Tasks to perform
1 – Answer these from the forum post on wartime amphibious landings:
(a) Where did the Western Task Force land?
(b) Which division embarked in the UK and landed in Sicily for HUSKY?
(c) At what date and time did Richard Anderson make his post?
2 – Pick up the forum post about wartime amphibious landings after its final sentence and carry the reply forward a few more sentences.

BEGIN Page extract

Post by Richard Anderson » 04 May 2021 22:33

daveshoup2MD wrote:
04 May 2021 21:38
The Western Task Force landed in Morocco after embarkation on the US East Coast, of course, so it's not like a transoceanic landing couldn't be done; same for the FORAGER landing force. and (IIRC) the Canadian 1st Division embarked in the UK and landed in Sicily for HUSKY without a stop along the way. Takes some planning, but certainly not impossible to conduct such an operation.
Of course, but then I didn't say it couldn't be done, I was simply pointing out it was yet another layer of complexity for the policy makers and decisioneers :D to fret over. There were enough nerves historically that I simply question whether or not adding such complexity would have been even remotely acceptable.

END Page extract
BEGIN Data shown

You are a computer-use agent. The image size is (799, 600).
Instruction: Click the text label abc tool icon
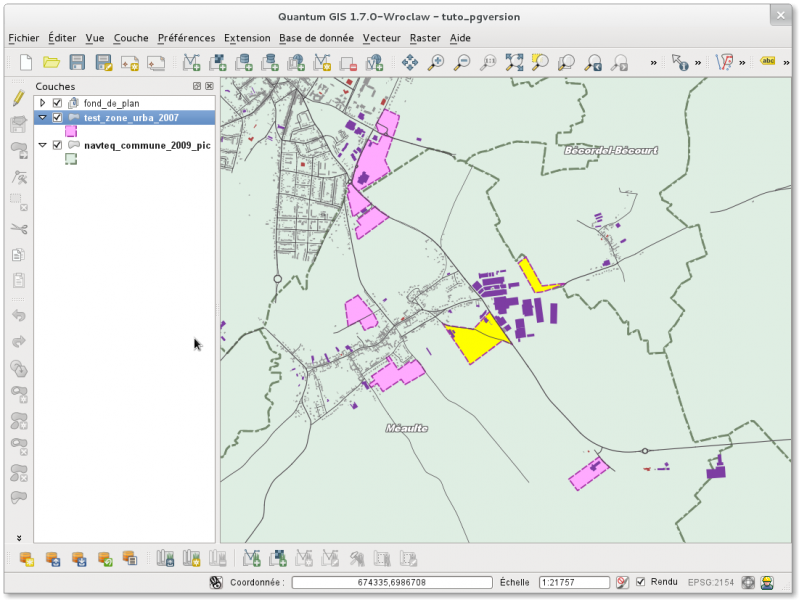[x=768, y=62]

END Data shown

Answers in order
1 –
(a) Morocco
(b) The Canadian 1st Division
(c) 04 May 2021 22:33

2 –
The point about FORAGER (and Biak, for that matter) is that even with even with six+ assault divisions going ashore in Normandy in June, 1944, the Allies had enough lift to put (roughly) another 3-4 assault divisions ashore in Provence (or Micronesia, or New Guinea) at essentially the same time, which makes it clear the OP was in the realm of the possible. Similar concentrations in time occurred (roughly) at the time(s) of HUSKY and TORCH, as well, which could have yielded dividends as well,
Sure, if you want to bring in additional AP, APA, AKA, and AK, but they didn't have the additional LST/LCT required - at least more or less within the margin of error/comfort level/other strategic requirements to be satisfied they were operating with. They did have the LCI(L), but then if they had the AP/APA why do they need more infantry transports?
As far as some of the rest, it's potentially worth considering what problems arose in the Comm-Z for NW Europe, because of personnel churn, because of the need for the Americans and British to staff up two active theater commands (ETO and MTO), 2-4 army groups, at least two sets of theater-level services of supply, etc., both in terms of leadership and logistics units ... and not just the two armies; the naval shoreside establishments weren't exactly slender, either.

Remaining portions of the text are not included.